The Genomics Core Facility aims to cover all the needs of modern biomedicine and will offer complex human genome analyses, which could be utilised both in the research projects of other research groups of CEITEC, and also directly in diagnostics and personalised therapy of patients, who would benefit from the knowledge of their genomes (e.g. patients with inherited diseases or oncological and immunological diagnoses). Medical genomics and its potent methodical approaches will become a common aspect of all research groups of the Molecular Medicine Research Programme.

KEY RESEARCH EQUIPMENT

PLANNED RESEARCH INFRASTRUCTURE

Core Facility

The research group will be one of the principal users of the equipment available within CEITEC Genomics Core Facility.

CURRENT RESEARCH INFRASTRUCTURE

Complete workflow for analysis of various types of cancers mainly derived from hematopoietic system – flow cytometry including cell sorting, nucleic acid isolation, PCR, qPCR, sequencing, microarrays, nucleofection, cell culture equipment.

MAIN PROJECTS

• Sensitisation of B-CLL cells to cytostatics by monoclonal antibody rituximab – identification of responsible proteins (NR9301), Ministry of Health, 2007-2009, Martin Trbušek, University Hospital Brno, Jan Havliš, Masaryk University.

SELECTED PUBLICATIONS

• JANIKOVA, A., TICHY, B., SUPIKOVA, J., ET AL. Gene expression profiling in follicular lymphoma and its implication for clinical practice.
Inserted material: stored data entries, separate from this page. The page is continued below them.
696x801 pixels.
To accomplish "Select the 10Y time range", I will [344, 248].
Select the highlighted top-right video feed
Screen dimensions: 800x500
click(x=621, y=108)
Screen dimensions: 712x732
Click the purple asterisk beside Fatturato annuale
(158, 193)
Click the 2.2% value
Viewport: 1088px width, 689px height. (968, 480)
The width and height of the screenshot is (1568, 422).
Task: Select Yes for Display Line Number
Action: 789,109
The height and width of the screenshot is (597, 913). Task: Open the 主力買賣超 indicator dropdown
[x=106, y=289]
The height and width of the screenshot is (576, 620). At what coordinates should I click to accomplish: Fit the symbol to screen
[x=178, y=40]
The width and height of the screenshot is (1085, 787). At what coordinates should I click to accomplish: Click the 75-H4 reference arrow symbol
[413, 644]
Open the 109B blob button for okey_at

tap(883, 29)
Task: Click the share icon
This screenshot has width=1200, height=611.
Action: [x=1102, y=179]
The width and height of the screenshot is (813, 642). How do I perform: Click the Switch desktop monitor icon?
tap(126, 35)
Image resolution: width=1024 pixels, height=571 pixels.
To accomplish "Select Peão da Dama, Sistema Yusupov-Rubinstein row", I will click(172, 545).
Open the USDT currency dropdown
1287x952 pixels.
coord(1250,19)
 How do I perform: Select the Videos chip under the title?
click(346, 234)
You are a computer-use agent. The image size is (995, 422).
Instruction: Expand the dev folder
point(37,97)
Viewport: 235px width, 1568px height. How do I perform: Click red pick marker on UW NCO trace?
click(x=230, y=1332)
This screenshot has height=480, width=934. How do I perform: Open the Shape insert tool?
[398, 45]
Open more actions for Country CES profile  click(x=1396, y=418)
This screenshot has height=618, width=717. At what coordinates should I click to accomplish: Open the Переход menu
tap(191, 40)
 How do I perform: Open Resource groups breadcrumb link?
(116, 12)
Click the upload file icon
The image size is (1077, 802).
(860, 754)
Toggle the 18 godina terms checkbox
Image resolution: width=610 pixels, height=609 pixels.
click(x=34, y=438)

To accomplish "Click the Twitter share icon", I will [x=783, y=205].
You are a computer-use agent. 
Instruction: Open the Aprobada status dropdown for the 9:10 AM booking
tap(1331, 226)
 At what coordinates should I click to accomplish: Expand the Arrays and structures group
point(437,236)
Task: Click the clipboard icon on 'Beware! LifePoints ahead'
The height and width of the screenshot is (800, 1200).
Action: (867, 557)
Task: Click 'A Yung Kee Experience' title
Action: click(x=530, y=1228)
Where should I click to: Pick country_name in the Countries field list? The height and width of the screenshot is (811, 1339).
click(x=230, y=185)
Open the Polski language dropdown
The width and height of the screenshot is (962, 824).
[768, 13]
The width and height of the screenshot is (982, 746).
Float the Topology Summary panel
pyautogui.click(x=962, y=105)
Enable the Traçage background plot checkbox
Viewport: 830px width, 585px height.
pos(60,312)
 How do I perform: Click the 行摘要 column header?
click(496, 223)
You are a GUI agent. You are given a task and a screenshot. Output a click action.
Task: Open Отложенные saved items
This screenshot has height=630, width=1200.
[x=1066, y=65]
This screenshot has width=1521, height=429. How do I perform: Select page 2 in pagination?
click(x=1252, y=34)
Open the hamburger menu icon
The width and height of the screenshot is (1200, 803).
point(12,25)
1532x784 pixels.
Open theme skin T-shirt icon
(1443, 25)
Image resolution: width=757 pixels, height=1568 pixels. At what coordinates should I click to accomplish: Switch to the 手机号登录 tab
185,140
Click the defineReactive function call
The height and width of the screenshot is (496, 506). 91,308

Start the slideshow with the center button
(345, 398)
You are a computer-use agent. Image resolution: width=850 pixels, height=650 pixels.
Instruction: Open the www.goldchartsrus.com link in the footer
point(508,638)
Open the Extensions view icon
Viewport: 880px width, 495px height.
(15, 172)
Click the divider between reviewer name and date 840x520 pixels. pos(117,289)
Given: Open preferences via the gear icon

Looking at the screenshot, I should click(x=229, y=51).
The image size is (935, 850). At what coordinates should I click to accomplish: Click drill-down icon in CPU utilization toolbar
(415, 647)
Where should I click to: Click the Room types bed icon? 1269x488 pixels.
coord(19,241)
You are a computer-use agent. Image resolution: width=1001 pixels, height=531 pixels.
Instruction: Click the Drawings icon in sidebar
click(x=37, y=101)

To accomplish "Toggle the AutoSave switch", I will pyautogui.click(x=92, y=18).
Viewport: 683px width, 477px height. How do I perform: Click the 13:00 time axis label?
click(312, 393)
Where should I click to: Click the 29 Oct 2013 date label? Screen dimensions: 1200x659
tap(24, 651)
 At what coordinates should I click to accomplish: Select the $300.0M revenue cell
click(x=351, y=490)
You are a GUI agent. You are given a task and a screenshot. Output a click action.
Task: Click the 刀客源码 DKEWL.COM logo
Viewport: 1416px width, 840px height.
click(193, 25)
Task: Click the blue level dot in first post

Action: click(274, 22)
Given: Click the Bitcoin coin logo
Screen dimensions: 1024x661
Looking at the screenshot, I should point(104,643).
LEUKEMIA & LYMPHOMA. 2011, 52(1), p. 59-68.
• KOTASKOVA, J., TICHY, B., TRBUSEK, M., ET AL. High Expression of Lymphocyte-Activation Gene 3 (LAG3) in Chronic Lymphocytic Leukemia Cells Is Associated with Unmutated lmmunoglobulin Variable Heavy Chain Region (IGHV) Gene and Reduced Treatment-Free Survival. JOURNAL OF MOLECULAR DIAGNOSTICS. 2010, 12(3), p. 328-334.
• MALCIKOVA, J., TICHY, B., DAMBORSKY, J., KABATHOVA, J., TRBUSEK, M., MAYER, J., POSPISILOVA, S. Analysis of the DNA-binding activity of p53 mutants using functional protein microarrays and its relationship to transcriptional activation. Biological Chemistry. 2010, 391(2-3), p. 197-205.
• EISELLEOVA, L., MATULKA, K., KRIZ, V., ET AL. A Complex Role for FGF-2 in Self-Renewal, Survival, and Adhesion of Human Embryonic Stem Cells. STEM CELLS. 2009, 27(8), p. 1847-1857.
• MRAZ, M., MALINOVA, K., KOTASKOVA, J., PAVLOVA, S., TICHY, B., MALCIKOVA, J., STANO-KOZUBIK, K., SMARDOVA, J., BRYCHTOVA, Y., DOUBEK, M., TRBUSEK, M., MAYER, J., POSPISILOVA, S. miR-34a, miR-29c and miR-17-5p are down-regulated in CLL patients with TP53 abnormalities. Leukemia. 2009, 23(6), p. 1159-1163.